(Screen grounding examples)
>>>>
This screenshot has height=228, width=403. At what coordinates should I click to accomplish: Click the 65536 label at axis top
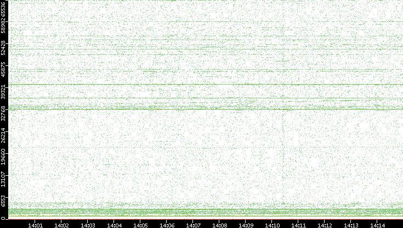coord(4,9)
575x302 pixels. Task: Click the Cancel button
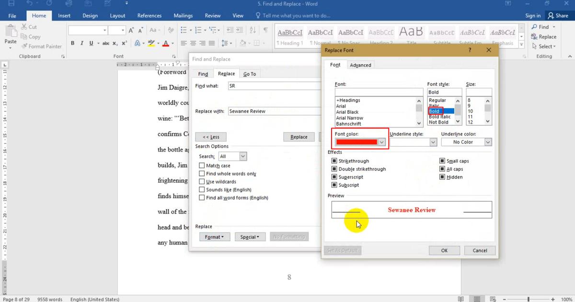point(480,250)
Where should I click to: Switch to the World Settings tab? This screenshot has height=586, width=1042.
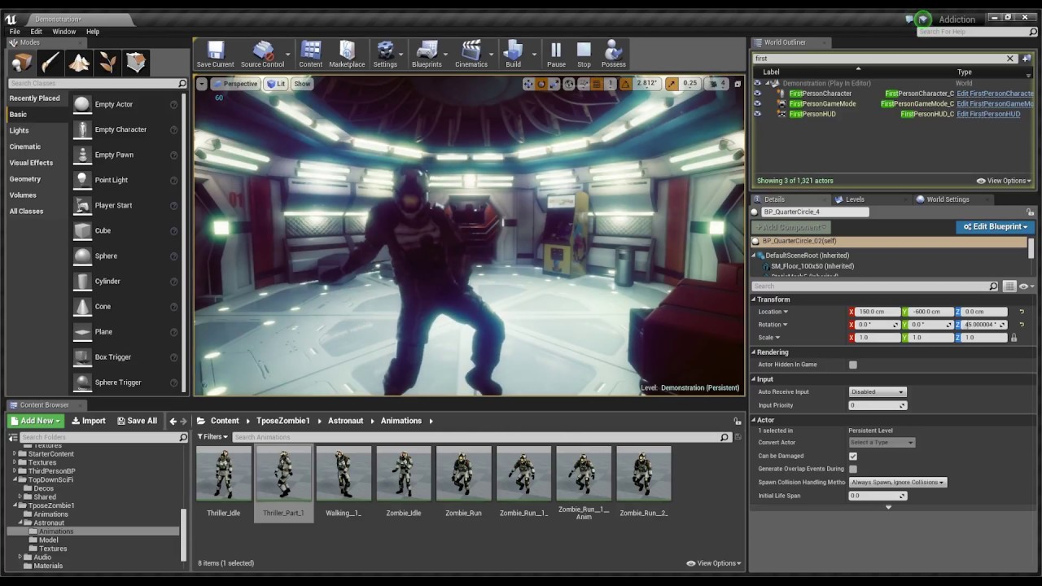pyautogui.click(x=942, y=199)
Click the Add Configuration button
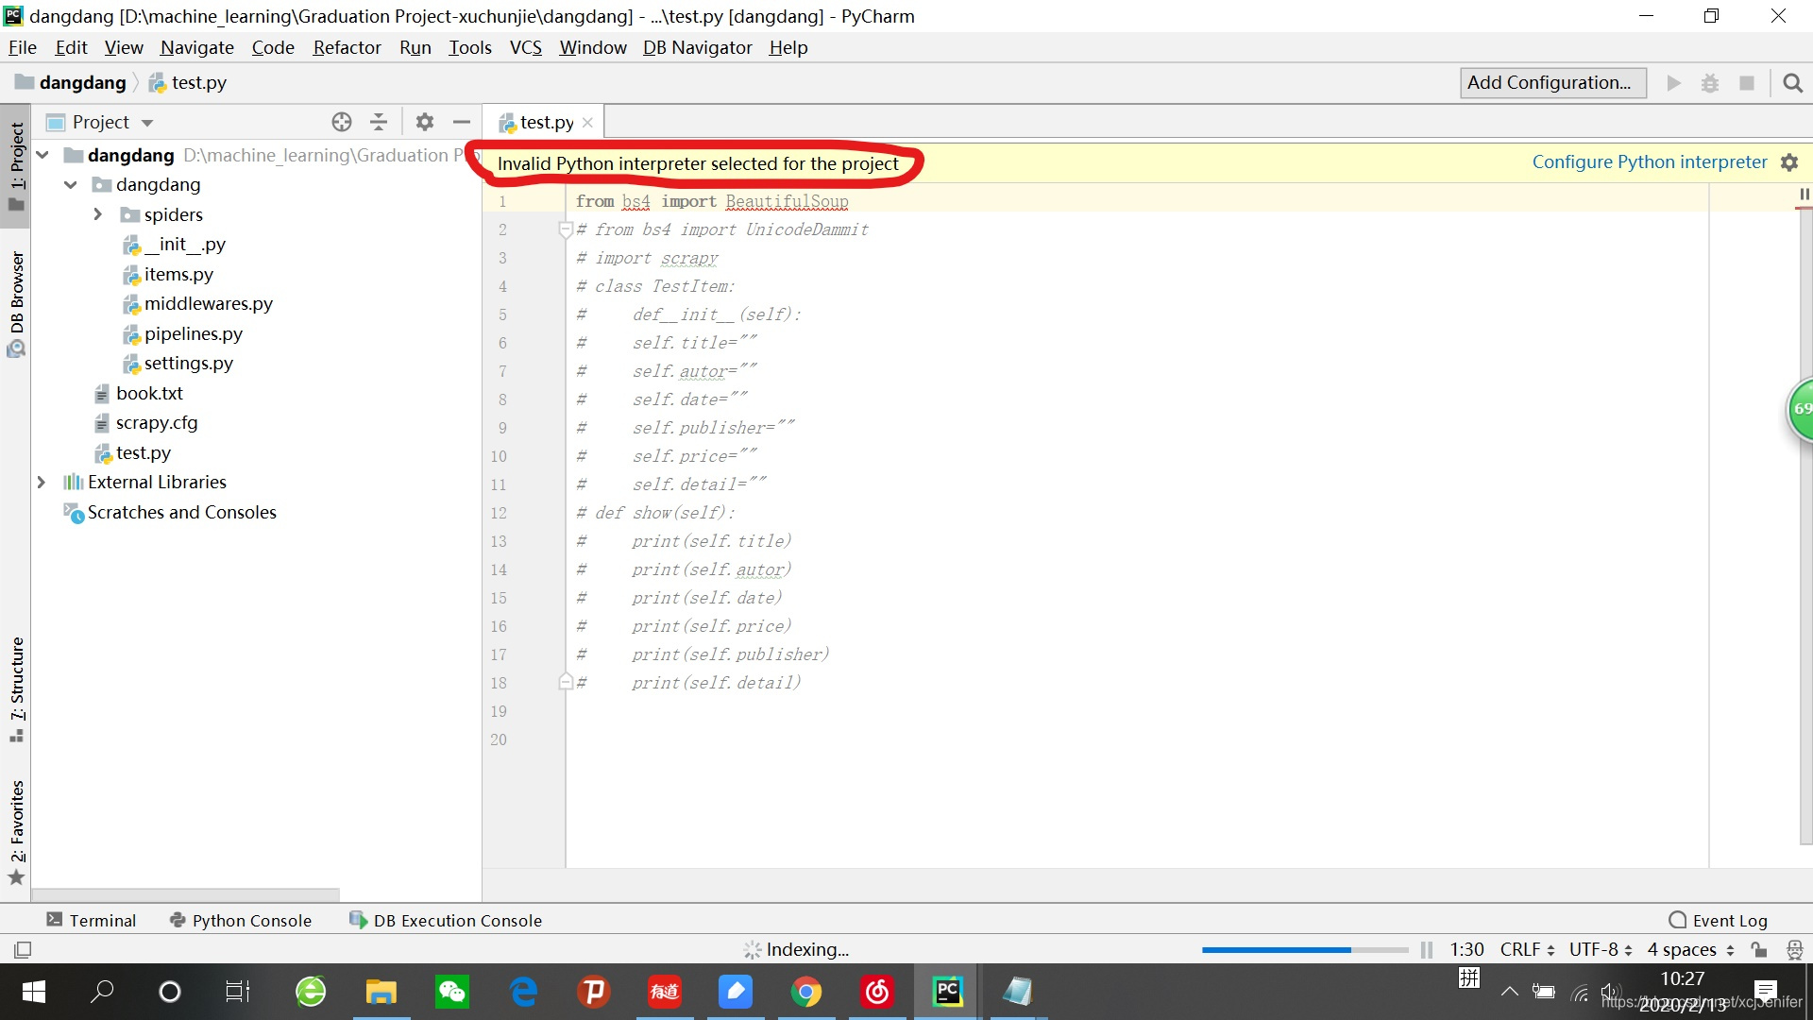This screenshot has height=1020, width=1813. 1551,83
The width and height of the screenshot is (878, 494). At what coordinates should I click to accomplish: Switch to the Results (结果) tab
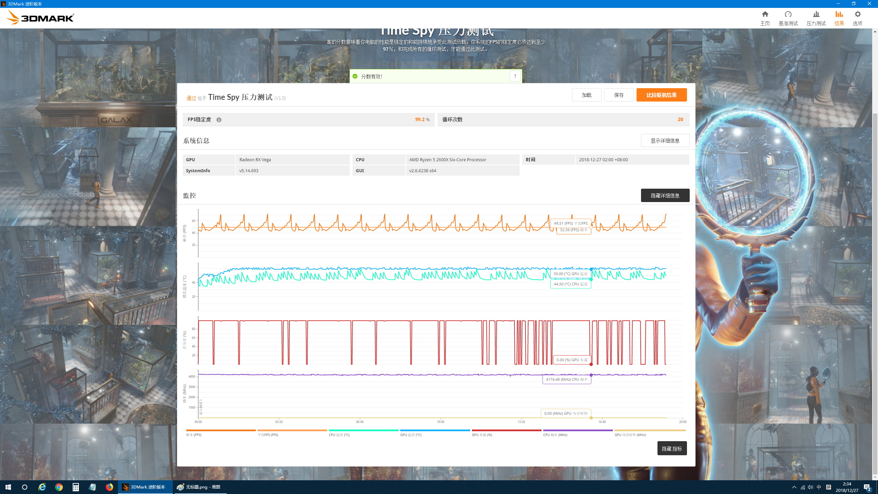(839, 18)

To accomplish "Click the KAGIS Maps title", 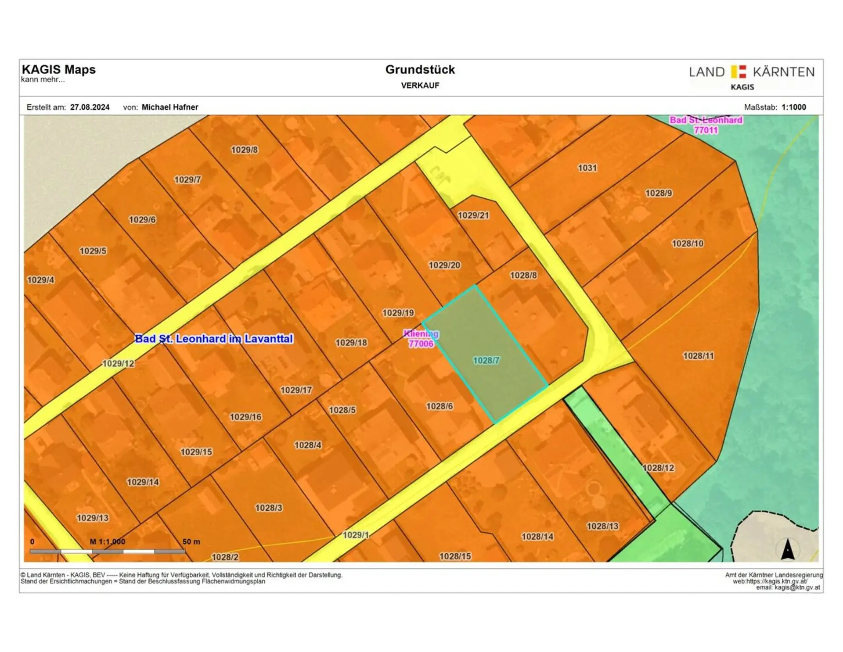I will [x=58, y=69].
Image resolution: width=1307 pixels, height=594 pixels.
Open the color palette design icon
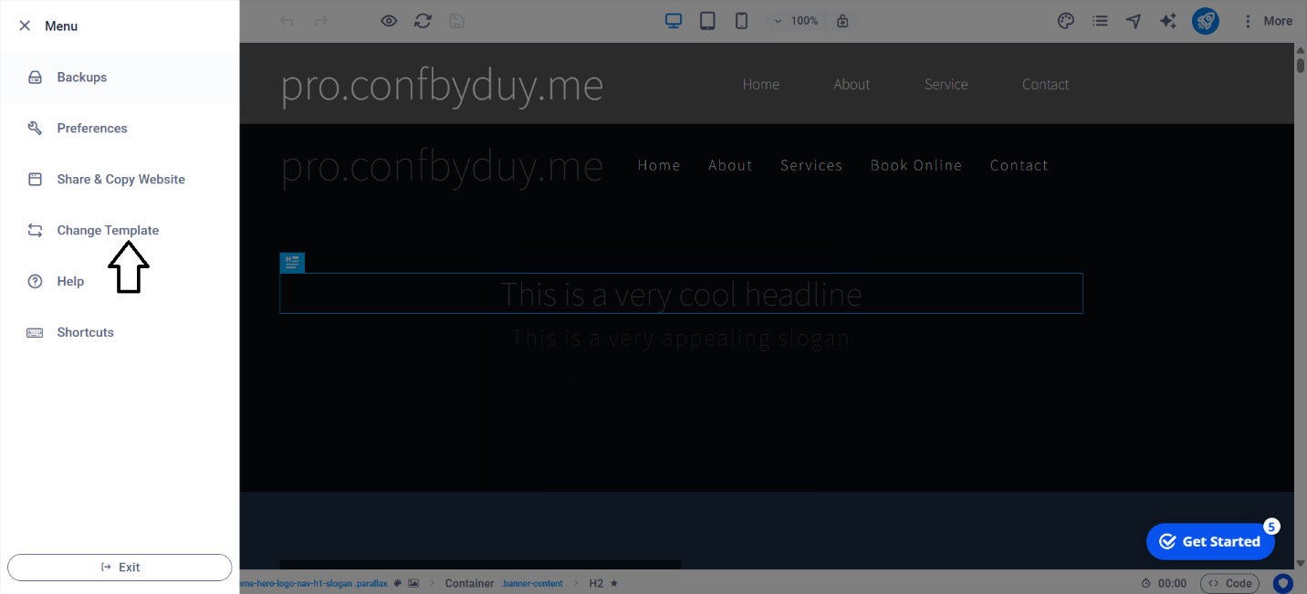(1065, 21)
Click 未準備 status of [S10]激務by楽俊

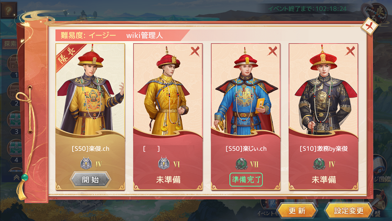tap(324, 179)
<<<<
> [Task statement]:
Collect every line in the items above that contains the string "button", matching case exactly.

> [The response]:
575x302 pixels. Task: Click the Cancel button
Click the Add Configuration button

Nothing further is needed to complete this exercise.